Housing experts blame the frenzy of easy mortgage money available during the housing boom and the beginning of the slump. The share of buyers opting for "piggyback loans," to cover the full cost of a home with no down payment, tripled in Montgomery County between 2004 and 2006 to three out of every 10, according to a recent study by the Reinvestment Fund for the Baltimore Homeownership Preservation Coalition. In Prince George's, four out of 10 buyers had piggyback loans in 2006 - nearly double the share in 2004.
The Reinvestment Fund also analyzed Baltimore City, where it found significantly less use of piggyback loans. But even in this cheaper market, more buyers were turning to these products.
New homeowners weren't the only ones stretching. Some longer-term owners are in trouble because they pulled money out in a refinancing.
"People were getting into things they could not afford and should not have been able to borrow for," said Ira Goldstein, director of policy and information services with the Reinvestment Fund.

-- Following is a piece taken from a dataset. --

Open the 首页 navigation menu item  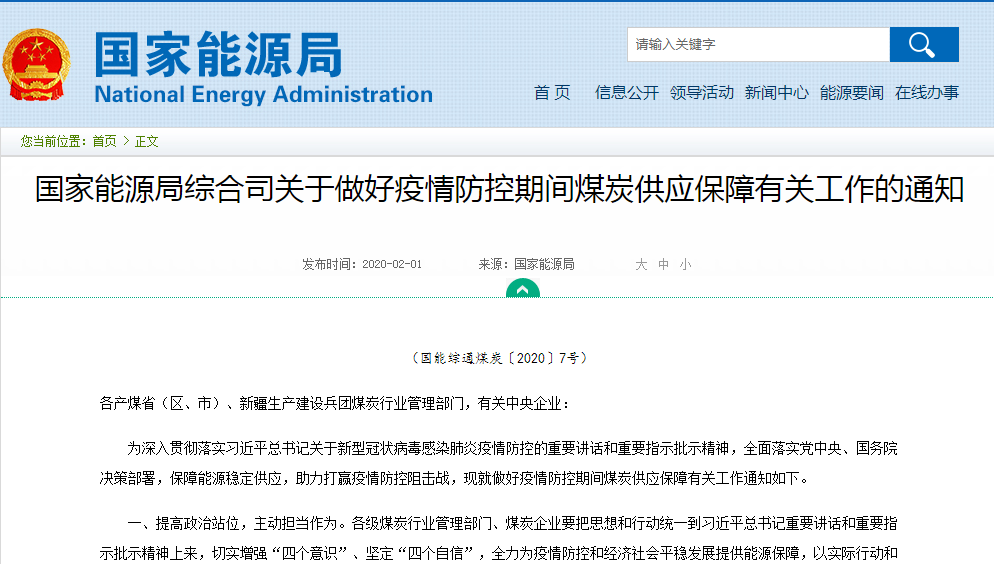click(x=552, y=93)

Some borrowers knew it. Some, in fact, lied to get the loans, either by fudging the numbers so they could qualify or by participating in complex schemes to grab money from the lenders and run. Maryland's reported mortgage fraud as a share of loans originated last year was 15th-worst in the nation, according to a report released last week by the Mortgage Asset Research Institute and the Mortgage Bankers Association.
But other homeowners honestly thought they could afford their mortgages, lulled into a false sense of security by loan officers who told them not to worry, housing counselors say.
That happened to people with modest homes as well as the well-heeled. For lower-income residents, the end result can be more devastating.
"I'm homeless," said Emily Wade, 59, whose lender foreclosed on her Northwest Baltimore house at the end of 2006. "Some nights I'll stay with my daughter. Some nights - I have a couple of girlfriends, I'll go sleep on their couch. If the weather's not too cold, I'll sleep in my car."
Wade had inherited the house debt-free when her mother died. She also inherited property maintenance troubles, she said, and taking out a small mortgage seemed the best solution. But on a monthly income of $840, the $284-a-month payments proved too much even before the adjustable-rate loan reset.
When she applied in 2004, she was happy she qualified. Now, she wishes the lender would have raised red flags rather than pushing the loan through. "I took a chance on the American dream," Wade said, "and I lost."